Observando a resposta do Irã, sua retaliação não se limita a atacar pessoas, mas foca em pistas, radares, comunicações e armazéns — coisas que tornam a guerra mais cara para você continuar lutando.
A lógica é realista: se não consegue vencer, aumenta seus custos, fazendo com que o debate interno mude de “poder vencer” para “vale a pena?”.

Nessa fase, o que importa não é quem tem mais emoção, mas quem tem um sistema mais resistente ao desgaste.

A linha Rússia-Ucrânia é semelhante. Muitos veem como um confronto militar, mas a pressão real dentro da Rússia vem de outro lado: inflação, déficit, escassez de mão de obra e o aperto do orçamento militar a longo prazo sobre o bem-estar social.
Se essa pressão aumentar, as negociações se tornarão “obrigatórias”. Para a Ucrânia, também é difícil, pois o ritmo de ajuda, o fornecimento de armas e as expectativas de reconstrução influenciam diretamente as decisões no campo de batalha.

Sobre a Ásia Oriental, quero acrescentar uma coisa: muitos focam apenas na comparação de forças militares, profundidade de bases e tempo de apoio, o que é importante. Mas o que realmente decide é a restrição “suave”: se a sociedade está disposta a suportar a volatilidade de preços, o desemprego e a desvalorização de ativos causados pela guerra.

Se as empresas não quiserem continuar investindo em um cenário de alta incerteza, e os mercados financeiros não quiserem precificar com maior risco, tudo fica mais difícil.
Quando os custos de capital e energia sobem ao mesmo tempo, a resistência de curto prazo é possível, mas a de longo prazo não.
Na Ásia Oriental, essa sensibilidade é maior, por uma razão simples: cadeias de produção muito integradas, dependência do comércio exterior e medo de uma “má interpretação” que leve a uma crise de uma década.

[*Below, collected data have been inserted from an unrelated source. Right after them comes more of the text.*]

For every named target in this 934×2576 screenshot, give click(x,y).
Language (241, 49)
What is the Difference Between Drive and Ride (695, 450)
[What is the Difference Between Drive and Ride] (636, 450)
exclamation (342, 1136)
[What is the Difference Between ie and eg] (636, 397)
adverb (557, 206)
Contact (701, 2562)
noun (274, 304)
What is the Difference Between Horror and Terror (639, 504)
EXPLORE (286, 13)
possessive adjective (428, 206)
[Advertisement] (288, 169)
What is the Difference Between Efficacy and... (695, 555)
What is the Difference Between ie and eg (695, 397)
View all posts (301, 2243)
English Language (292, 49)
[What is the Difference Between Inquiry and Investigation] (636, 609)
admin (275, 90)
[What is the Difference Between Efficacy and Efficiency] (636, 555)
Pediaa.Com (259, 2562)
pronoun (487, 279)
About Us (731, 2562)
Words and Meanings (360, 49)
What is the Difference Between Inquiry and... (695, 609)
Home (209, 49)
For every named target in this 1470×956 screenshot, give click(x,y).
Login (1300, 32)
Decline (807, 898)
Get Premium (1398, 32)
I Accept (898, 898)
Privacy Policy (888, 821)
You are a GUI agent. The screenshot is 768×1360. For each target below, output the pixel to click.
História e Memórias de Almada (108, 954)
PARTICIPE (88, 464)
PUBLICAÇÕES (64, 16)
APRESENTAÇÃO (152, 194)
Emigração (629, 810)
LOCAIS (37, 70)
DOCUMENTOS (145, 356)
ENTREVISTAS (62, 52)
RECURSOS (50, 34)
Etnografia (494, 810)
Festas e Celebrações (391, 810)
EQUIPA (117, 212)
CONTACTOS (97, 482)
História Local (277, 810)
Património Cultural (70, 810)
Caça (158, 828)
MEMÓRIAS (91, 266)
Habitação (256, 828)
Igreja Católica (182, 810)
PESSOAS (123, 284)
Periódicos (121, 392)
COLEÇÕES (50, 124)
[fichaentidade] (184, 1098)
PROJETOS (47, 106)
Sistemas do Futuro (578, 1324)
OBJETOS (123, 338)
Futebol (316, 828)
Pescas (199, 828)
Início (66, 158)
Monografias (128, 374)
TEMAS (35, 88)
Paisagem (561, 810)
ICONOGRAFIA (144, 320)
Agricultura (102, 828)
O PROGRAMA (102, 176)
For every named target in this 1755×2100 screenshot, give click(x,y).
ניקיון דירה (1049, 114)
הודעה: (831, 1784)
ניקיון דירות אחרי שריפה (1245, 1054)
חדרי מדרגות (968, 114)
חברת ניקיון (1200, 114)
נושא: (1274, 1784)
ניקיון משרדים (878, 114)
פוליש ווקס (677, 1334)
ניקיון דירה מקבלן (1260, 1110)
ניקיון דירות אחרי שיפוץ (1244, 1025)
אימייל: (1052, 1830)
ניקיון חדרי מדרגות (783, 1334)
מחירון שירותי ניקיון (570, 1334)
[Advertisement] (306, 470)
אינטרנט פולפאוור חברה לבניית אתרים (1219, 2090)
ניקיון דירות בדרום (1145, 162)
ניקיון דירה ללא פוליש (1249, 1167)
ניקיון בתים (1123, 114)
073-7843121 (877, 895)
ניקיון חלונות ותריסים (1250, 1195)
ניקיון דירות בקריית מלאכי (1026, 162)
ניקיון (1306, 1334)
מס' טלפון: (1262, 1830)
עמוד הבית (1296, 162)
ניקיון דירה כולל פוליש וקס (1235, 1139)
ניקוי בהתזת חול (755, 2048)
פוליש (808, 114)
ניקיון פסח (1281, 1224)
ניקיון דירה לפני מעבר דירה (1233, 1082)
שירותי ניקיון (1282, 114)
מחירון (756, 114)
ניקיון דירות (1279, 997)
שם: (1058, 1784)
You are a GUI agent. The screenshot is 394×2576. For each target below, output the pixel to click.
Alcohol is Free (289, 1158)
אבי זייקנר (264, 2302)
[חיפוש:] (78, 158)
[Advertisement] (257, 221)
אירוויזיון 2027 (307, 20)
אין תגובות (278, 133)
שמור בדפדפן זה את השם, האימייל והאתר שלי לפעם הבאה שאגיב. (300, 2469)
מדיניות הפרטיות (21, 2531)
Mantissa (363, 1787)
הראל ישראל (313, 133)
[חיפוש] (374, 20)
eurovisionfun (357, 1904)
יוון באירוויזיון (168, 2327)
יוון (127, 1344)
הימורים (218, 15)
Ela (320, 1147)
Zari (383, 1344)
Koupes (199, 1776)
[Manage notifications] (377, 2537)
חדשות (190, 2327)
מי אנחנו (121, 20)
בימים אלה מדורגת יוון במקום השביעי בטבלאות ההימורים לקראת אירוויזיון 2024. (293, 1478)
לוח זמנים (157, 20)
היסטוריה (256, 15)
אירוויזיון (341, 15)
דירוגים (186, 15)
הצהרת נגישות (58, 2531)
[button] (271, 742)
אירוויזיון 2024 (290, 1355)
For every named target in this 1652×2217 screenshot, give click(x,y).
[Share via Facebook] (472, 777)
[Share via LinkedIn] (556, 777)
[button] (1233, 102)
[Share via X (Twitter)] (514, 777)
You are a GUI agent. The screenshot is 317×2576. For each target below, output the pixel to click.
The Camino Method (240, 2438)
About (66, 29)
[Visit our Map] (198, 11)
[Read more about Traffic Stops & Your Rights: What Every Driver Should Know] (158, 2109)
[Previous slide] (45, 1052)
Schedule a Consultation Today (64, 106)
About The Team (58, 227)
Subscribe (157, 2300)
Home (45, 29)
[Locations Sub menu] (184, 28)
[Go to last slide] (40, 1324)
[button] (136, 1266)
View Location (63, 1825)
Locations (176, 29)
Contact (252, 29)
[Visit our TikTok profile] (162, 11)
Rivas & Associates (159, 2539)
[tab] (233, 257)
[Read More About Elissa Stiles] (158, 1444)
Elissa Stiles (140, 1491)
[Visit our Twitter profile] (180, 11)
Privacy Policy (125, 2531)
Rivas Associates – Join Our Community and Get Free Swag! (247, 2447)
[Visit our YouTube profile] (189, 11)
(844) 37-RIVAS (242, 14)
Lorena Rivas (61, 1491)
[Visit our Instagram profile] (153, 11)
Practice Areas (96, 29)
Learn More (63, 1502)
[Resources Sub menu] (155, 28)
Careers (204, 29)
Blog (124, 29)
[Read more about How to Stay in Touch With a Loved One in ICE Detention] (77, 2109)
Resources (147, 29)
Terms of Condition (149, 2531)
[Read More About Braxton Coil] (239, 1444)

Por isso, concordo que “a retirada do confronto militar e a ascensão do jogo econômico” são tendências. Não que o mundo vá deixar de ter guerras, mas que as tensões serão mais frequentes, fragmentadas e menores em escala. Confrontos em grande escala serão menos comuns, enquanto conflitos por procuração, sanções, bloqueios, restrições tecnológicas, ferramentas financeiras e controle de rotas energéticas serão mais frequentes.

De forma superficial, todos falam de segurança, mas na prática, o que se controla são pedidos, rotas, pagamentos, minerais, chips e seguros.

Qual dessas tendências você acha mais provável: nos próximos dez anos, os conflitos acontecerão mais no âmbito financeiro, energético e de cadeias de suprimentos, ou o confronto militar voltará a ocupar o centro do palco?
Você acha que a variável mais importante é o preço do petróleo, a capacidade da indústria bélica, a postura das alianças ou o grau de pressão sobre a economia doméstica? Comente sua opinião.